Exercise data —
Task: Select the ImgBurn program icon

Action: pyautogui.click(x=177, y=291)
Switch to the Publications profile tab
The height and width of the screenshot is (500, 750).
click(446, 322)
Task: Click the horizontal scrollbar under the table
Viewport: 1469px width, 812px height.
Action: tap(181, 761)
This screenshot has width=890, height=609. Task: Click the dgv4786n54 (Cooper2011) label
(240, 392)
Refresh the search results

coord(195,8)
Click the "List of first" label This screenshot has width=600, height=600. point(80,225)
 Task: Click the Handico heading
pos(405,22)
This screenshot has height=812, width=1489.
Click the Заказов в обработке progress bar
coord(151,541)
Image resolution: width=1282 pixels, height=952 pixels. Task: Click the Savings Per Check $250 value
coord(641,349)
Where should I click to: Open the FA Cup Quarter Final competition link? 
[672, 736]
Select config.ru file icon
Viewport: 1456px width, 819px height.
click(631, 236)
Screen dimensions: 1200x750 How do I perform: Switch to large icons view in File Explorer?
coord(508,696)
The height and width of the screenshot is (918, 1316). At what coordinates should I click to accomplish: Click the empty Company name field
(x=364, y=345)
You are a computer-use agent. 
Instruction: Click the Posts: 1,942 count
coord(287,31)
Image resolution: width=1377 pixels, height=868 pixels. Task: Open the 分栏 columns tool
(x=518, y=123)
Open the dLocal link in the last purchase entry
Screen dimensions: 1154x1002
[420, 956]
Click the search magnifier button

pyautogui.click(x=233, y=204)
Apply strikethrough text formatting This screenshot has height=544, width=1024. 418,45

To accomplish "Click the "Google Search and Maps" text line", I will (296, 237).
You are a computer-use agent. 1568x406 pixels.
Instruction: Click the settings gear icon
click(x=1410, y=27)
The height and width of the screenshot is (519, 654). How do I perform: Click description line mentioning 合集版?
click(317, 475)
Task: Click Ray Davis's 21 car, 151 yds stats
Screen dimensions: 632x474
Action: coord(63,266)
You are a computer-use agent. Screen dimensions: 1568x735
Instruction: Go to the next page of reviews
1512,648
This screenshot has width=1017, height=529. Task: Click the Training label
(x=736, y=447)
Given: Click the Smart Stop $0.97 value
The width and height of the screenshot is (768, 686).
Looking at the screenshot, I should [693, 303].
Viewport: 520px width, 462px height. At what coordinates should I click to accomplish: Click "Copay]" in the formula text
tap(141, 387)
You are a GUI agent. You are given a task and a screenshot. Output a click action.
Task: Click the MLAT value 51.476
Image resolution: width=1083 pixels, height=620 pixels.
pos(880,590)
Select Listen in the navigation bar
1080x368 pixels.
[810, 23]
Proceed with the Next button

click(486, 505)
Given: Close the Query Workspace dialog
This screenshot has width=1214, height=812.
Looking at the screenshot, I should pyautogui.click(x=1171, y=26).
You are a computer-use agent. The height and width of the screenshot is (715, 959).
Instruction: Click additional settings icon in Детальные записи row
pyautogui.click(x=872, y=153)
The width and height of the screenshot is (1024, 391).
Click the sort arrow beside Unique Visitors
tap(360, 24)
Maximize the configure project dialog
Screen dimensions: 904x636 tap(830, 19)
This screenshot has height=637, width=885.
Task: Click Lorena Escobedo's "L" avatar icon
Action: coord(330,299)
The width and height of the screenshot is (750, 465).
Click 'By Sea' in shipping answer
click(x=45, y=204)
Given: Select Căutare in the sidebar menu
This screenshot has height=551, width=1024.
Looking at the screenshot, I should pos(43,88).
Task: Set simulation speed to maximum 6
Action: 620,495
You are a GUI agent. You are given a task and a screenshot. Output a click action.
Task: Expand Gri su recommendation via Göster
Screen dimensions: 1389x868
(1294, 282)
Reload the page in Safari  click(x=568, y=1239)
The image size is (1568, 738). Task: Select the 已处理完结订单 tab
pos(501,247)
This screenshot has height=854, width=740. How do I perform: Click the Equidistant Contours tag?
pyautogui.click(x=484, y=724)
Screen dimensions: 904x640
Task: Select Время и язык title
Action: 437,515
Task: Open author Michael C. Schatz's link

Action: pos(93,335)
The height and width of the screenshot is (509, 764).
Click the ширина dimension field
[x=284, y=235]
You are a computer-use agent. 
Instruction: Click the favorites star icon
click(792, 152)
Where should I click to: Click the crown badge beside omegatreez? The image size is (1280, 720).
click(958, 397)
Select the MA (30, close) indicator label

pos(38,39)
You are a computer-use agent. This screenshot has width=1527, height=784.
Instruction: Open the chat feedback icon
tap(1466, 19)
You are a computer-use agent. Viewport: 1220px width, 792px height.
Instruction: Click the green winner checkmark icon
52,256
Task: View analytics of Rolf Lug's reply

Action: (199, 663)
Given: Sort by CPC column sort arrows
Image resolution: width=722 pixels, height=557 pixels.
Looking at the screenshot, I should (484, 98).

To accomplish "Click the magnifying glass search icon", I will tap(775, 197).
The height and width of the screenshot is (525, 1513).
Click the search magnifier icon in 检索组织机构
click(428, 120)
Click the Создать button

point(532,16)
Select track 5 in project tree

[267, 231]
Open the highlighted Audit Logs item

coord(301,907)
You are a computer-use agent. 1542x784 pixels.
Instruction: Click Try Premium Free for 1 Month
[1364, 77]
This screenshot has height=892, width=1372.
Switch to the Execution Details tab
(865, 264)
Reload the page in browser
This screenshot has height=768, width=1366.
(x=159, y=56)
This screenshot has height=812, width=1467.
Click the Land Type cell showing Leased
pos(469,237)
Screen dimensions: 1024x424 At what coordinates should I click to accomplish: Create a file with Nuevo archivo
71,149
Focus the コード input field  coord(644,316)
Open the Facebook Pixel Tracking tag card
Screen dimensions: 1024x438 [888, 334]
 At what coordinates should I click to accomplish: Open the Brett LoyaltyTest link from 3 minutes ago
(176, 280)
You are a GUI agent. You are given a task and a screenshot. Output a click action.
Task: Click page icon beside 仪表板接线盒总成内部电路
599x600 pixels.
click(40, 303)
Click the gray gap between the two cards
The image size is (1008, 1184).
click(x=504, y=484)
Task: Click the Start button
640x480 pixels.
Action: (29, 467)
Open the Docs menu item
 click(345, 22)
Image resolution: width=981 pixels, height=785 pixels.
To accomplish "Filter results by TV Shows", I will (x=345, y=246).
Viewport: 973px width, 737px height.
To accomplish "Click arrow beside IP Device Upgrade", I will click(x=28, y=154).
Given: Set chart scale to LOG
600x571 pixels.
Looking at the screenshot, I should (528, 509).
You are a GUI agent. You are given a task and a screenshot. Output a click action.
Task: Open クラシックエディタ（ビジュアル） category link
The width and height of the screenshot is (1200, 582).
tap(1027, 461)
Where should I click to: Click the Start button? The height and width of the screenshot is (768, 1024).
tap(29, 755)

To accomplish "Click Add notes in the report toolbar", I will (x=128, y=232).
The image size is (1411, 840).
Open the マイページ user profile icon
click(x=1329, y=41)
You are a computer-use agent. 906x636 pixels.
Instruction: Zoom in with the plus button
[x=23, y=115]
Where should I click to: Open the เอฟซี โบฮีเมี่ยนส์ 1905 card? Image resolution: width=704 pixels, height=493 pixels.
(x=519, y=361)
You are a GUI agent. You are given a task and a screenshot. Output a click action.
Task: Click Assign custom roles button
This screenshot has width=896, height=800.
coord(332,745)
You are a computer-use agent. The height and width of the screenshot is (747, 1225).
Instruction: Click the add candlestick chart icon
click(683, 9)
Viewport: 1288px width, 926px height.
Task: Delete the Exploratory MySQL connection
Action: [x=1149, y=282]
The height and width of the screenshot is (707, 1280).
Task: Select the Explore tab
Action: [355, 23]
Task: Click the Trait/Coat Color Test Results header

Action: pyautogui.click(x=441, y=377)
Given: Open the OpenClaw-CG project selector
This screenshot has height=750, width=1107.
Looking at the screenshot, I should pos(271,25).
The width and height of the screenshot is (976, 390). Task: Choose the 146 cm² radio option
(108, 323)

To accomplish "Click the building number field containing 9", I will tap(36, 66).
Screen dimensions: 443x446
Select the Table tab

Work instruction — The expected answer is an exact copy of the lines above, beginning at the line with "Task: Click the horizontal" and ending at the line with "You are a computer-use agent. 1568x406", with both ends in.

Answer box —
Task: Click the horizontal scrollbar under the table
Viewport: 1469px width, 812px height.
Action: tap(181, 761)
This screenshot has width=890, height=609. Task: Click the dgv4786n54 (Cooper2011) label
(240, 392)
Refresh the search results

coord(195,8)
Click the "List of first" label This screenshot has width=600, height=600. point(80,225)
 Task: Click the Handico heading
pos(405,22)
This screenshot has height=812, width=1489.
Click the Заказов в обработке progress bar
coord(151,541)
Image resolution: width=1282 pixels, height=952 pixels. Task: Click the Savings Per Check $250 value
coord(641,349)
Where should I click to: Open the FA Cup Quarter Final competition link? 
[672, 736]
Select config.ru file icon
Viewport: 1456px width, 819px height.
click(631, 236)
Screen dimensions: 1200x750 How do I perform: Switch to large icons view in File Explorer?
coord(508,696)
The height and width of the screenshot is (918, 1316). At what coordinates should I click to accomplish: Click the empty Company name field
(x=364, y=345)
You are a computer-use agent. 
Instruction: Click the Posts: 1,942 count
coord(287,31)
Image resolution: width=1377 pixels, height=868 pixels. Task: Open the 分栏 columns tool
(x=518, y=123)
Open the dLocal link in the last purchase entry
Screen dimensions: 1154x1002
[420, 956]
Click the search magnifier button

pyautogui.click(x=233, y=204)
Apply strikethrough text formatting This screenshot has height=544, width=1024. 418,45

To accomplish "Click the "Google Search and Maps" text line", I will (296, 237).
You are a computer-use agent. 1568x406 pixels.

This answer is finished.